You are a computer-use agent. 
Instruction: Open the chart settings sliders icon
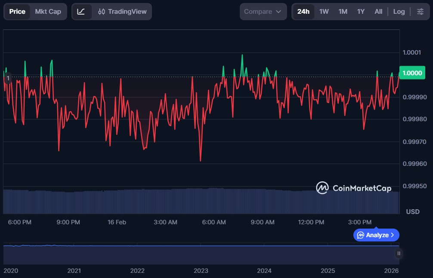tap(420, 12)
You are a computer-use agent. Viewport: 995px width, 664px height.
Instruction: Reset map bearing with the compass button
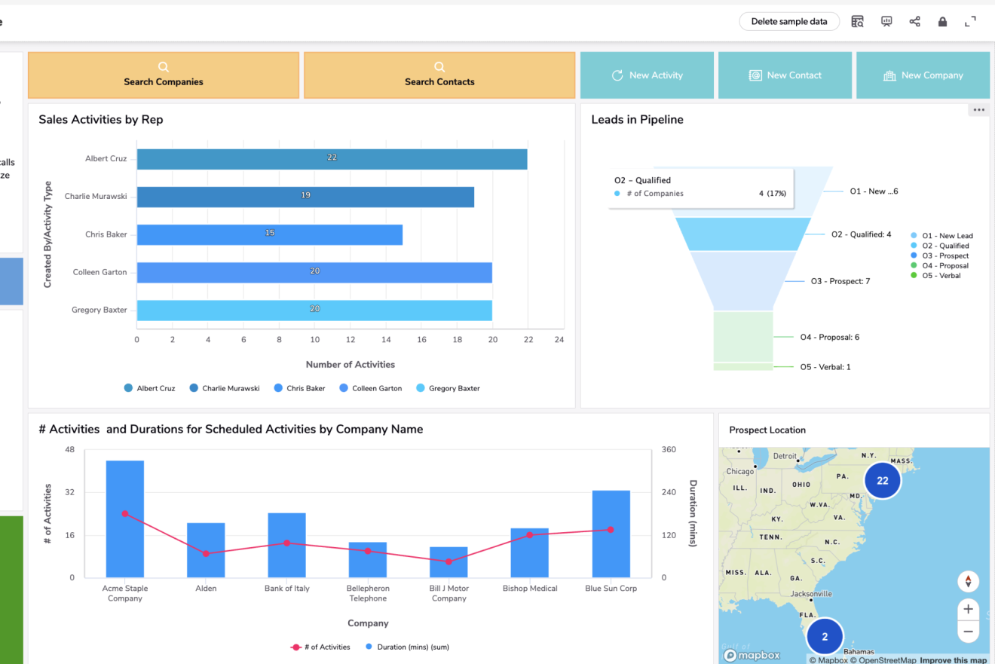point(968,581)
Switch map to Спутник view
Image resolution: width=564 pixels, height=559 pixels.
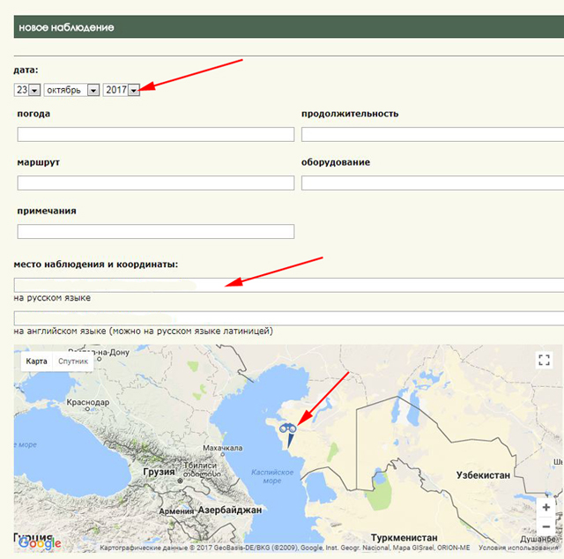tap(73, 361)
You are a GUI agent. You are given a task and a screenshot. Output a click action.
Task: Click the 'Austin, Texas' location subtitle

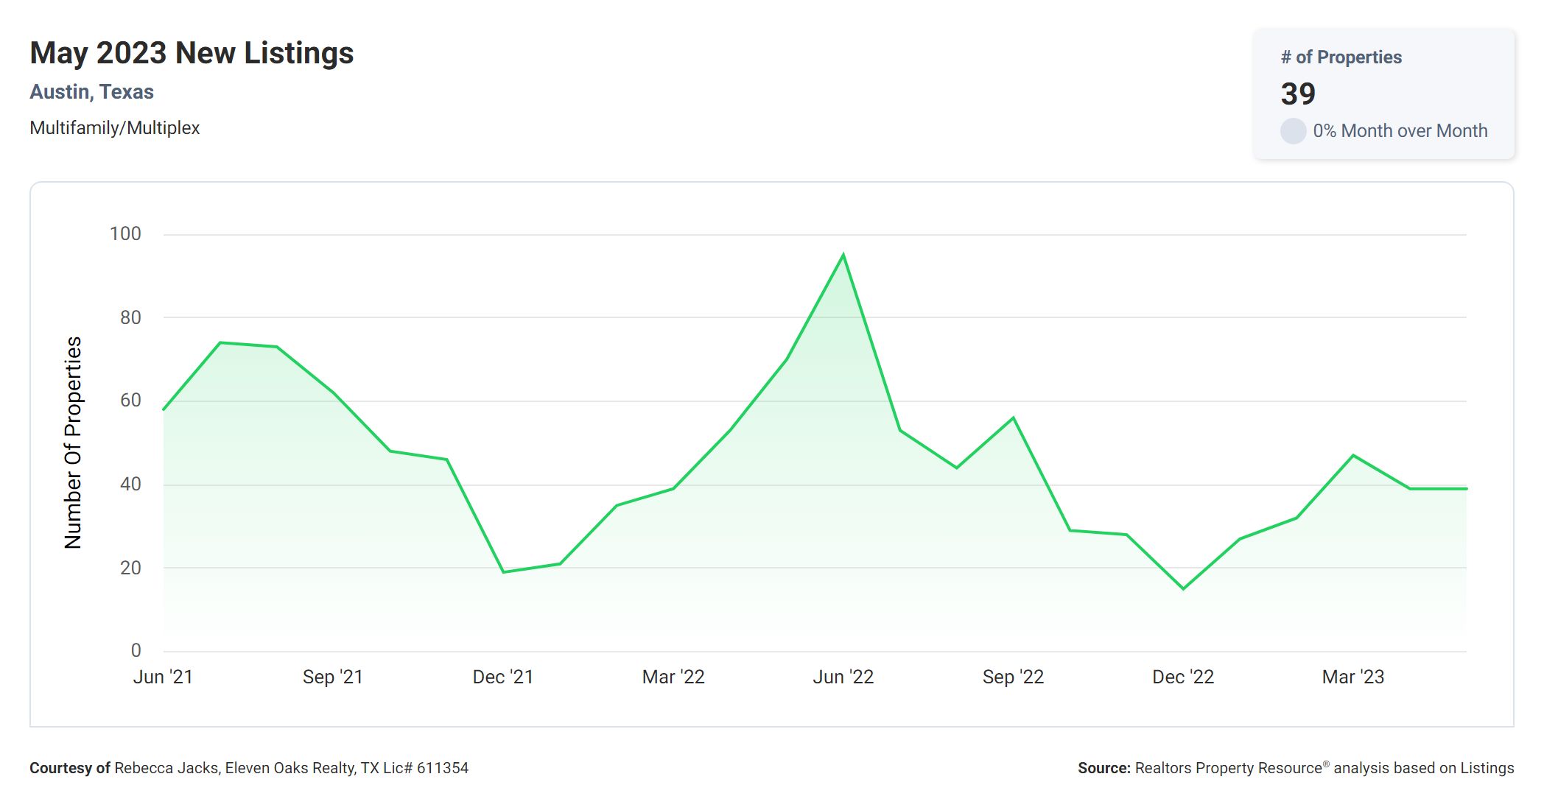pyautogui.click(x=91, y=92)
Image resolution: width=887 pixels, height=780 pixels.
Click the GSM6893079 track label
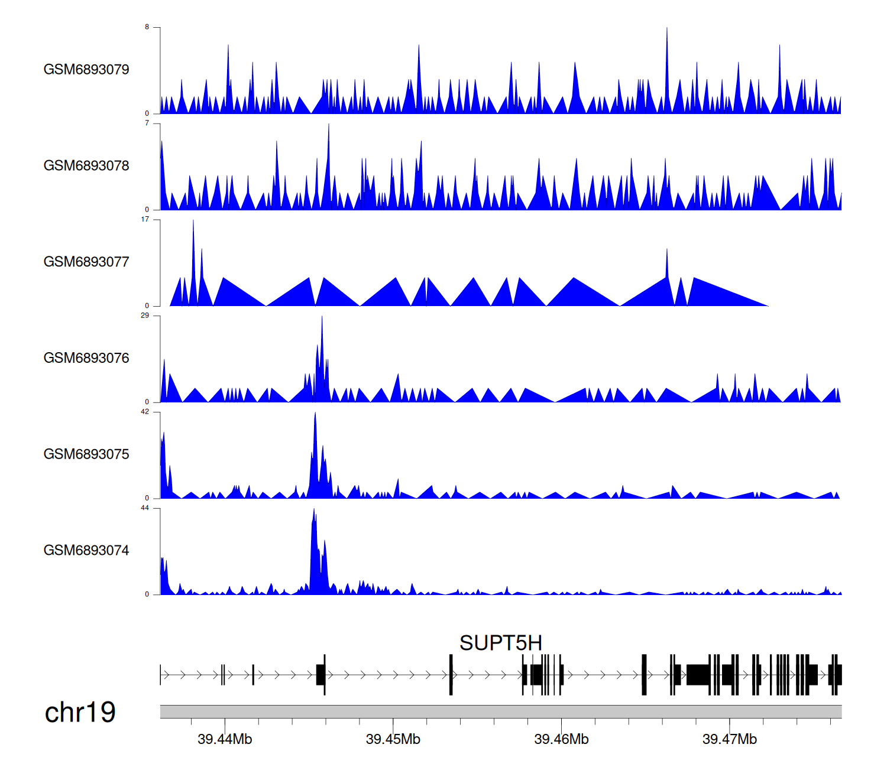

——

--- Exercise ---
Copy every line of the items above word for word, leaving out the pictures.

--- Written answer ---
You are a computer-use agent. 
Instruction: Open the chart settings sliders icon
tap(420, 12)
You are a computer-use agent. Viewport: 995px width, 664px height.
Instruction: Reset map bearing with the compass button
point(968,581)
Switch map to Спутник view
Image resolution: width=564 pixels, height=559 pixels.
tap(73, 361)
You are a GUI agent. You are given a task and a screenshot. Output a click action.
Task: Click the 'Austin, Texas' location subtitle

pyautogui.click(x=91, y=92)
Image resolution: width=887 pixels, height=780 pixels.
Click the GSM6893079 track label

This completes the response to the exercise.